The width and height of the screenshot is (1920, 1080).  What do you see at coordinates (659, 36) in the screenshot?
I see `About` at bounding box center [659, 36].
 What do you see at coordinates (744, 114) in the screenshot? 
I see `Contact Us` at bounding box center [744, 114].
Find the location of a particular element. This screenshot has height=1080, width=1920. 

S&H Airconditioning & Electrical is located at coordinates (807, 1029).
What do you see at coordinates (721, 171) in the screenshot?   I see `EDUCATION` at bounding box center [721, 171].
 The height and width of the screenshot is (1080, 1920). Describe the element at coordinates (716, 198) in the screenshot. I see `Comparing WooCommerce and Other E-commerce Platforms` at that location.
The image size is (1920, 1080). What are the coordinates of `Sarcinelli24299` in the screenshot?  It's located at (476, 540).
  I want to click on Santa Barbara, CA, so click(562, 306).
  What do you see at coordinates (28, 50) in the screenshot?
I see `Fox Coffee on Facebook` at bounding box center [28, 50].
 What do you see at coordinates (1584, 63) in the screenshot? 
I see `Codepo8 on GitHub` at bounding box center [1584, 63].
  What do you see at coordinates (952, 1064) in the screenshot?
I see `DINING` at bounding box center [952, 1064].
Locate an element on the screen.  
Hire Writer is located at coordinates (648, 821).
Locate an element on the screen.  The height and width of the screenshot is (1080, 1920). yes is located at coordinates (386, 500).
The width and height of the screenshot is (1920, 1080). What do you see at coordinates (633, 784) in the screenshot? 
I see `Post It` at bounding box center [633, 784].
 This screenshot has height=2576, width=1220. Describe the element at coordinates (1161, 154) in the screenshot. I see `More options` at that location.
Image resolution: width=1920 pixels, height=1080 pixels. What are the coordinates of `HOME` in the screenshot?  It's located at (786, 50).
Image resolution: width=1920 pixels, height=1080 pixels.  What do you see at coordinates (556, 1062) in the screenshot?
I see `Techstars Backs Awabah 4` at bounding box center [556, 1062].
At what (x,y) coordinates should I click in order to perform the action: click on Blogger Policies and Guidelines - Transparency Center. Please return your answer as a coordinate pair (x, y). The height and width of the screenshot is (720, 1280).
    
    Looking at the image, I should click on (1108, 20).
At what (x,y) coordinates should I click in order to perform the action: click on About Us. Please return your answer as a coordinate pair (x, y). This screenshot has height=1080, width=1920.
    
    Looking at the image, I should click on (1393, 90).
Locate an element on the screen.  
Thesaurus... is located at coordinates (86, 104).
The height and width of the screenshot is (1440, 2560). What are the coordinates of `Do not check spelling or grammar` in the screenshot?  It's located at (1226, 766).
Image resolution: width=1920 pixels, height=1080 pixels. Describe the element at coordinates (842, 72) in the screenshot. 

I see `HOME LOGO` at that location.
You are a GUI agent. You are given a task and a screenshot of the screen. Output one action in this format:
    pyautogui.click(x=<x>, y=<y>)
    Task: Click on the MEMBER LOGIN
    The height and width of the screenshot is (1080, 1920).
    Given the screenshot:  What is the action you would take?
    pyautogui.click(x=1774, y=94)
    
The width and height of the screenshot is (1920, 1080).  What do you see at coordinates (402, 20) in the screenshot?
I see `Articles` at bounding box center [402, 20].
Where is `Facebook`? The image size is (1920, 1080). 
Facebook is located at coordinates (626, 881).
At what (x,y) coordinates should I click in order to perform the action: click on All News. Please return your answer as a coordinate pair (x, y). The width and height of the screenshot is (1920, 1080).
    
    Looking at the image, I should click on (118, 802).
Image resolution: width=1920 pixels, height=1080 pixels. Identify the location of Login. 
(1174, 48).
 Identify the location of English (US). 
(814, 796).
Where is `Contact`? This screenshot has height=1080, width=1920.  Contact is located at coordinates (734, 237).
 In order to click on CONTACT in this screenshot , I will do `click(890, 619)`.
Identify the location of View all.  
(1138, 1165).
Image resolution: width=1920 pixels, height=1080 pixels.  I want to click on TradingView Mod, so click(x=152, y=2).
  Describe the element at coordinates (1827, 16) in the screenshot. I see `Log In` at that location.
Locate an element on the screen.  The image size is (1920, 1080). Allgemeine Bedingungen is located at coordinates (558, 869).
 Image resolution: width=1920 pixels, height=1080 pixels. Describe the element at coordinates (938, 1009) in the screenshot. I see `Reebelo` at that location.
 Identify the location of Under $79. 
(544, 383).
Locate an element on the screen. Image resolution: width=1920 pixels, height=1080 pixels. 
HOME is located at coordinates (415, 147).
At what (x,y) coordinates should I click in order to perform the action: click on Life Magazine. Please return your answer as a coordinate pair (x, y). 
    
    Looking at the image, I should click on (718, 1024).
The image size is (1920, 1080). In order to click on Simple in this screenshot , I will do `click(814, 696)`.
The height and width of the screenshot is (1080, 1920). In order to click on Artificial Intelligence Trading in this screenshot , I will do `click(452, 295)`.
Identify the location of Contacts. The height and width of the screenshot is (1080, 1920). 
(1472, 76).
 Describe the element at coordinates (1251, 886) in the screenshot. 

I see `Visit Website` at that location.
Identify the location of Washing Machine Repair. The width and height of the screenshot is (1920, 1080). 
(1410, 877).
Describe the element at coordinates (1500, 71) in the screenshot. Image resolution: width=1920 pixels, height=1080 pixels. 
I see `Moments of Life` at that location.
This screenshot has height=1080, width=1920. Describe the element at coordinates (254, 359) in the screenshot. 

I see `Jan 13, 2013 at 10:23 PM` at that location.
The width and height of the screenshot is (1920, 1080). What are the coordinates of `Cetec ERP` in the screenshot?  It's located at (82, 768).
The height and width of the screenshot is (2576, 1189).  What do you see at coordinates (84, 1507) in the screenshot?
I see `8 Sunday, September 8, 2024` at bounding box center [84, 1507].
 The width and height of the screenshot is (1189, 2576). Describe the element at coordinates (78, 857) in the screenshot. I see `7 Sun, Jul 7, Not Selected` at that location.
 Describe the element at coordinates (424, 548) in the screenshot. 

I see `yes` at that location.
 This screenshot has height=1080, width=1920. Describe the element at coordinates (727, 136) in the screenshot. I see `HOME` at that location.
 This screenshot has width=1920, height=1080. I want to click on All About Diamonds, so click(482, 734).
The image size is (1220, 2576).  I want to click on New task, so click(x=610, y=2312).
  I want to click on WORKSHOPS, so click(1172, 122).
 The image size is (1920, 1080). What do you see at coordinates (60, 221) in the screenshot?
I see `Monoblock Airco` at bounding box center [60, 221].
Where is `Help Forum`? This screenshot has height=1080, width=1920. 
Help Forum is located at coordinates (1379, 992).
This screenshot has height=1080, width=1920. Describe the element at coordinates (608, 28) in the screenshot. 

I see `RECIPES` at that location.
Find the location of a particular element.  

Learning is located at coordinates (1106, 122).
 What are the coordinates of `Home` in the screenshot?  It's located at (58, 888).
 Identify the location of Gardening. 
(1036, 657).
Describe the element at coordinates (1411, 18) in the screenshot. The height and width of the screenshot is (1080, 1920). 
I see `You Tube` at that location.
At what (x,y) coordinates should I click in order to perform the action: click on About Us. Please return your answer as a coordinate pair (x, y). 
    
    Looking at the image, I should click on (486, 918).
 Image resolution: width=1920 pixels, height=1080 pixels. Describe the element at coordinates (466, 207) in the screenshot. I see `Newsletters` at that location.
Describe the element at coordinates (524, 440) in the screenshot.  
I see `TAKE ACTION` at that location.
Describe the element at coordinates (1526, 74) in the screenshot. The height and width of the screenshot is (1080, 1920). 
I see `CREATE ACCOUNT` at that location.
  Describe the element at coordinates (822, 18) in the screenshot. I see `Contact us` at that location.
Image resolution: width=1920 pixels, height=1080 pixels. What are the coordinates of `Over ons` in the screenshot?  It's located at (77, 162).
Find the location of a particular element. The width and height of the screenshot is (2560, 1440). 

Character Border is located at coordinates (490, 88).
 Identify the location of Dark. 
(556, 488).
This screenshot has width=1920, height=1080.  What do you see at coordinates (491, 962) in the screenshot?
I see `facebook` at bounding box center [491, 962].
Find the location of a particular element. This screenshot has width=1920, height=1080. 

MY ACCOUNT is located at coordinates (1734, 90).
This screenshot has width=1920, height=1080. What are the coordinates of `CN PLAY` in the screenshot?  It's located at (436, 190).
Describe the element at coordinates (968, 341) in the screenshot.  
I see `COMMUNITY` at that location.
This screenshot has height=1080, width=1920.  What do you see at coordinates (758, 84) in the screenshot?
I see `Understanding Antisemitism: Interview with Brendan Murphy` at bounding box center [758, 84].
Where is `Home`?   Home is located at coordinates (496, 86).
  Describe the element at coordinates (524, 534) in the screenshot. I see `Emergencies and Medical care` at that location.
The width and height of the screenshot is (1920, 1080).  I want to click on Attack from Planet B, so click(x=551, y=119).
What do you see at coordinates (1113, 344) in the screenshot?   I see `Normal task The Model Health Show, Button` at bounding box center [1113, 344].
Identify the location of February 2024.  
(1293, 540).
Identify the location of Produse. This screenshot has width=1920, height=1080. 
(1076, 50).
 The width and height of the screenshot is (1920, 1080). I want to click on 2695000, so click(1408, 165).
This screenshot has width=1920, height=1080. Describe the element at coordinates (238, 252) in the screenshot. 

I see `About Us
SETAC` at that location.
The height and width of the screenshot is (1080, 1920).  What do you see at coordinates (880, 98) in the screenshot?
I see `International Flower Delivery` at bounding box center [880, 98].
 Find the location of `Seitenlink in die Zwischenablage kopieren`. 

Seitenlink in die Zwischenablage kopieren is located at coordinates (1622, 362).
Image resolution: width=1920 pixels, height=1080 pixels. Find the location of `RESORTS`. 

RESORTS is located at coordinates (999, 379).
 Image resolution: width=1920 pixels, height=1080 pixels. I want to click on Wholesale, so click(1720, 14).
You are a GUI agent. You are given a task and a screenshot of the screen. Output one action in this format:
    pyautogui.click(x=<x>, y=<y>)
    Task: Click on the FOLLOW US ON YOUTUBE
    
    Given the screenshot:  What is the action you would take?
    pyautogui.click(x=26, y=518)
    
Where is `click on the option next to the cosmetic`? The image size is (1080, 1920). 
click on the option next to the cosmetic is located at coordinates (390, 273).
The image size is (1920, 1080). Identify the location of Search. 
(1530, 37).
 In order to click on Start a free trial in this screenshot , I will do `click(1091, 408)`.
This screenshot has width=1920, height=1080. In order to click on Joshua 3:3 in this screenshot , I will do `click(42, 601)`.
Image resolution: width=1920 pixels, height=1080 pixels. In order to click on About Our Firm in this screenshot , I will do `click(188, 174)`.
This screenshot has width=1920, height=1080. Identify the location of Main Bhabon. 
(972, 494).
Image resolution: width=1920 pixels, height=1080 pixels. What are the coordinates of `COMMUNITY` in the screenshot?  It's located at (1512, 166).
········
Output the stretch of the listing from the line that contains "Identify the location of View all." through the line that contains "coordinates (938, 1009)", copying each line exactly.

→ **Task response**:
Identify the location of View all.  
(1138, 1165).
Image resolution: width=1920 pixels, height=1080 pixels.  I want to click on TradingView Mod, so click(x=152, y=2).
  Describe the element at coordinates (1827, 16) in the screenshot. I see `Log In` at that location.
Locate an element on the screen.  The image size is (1920, 1080). Allgemeine Bedingungen is located at coordinates (558, 869).
 Image resolution: width=1920 pixels, height=1080 pixels. Describe the element at coordinates (938, 1009) in the screenshot. I see `Reebelo` at that location.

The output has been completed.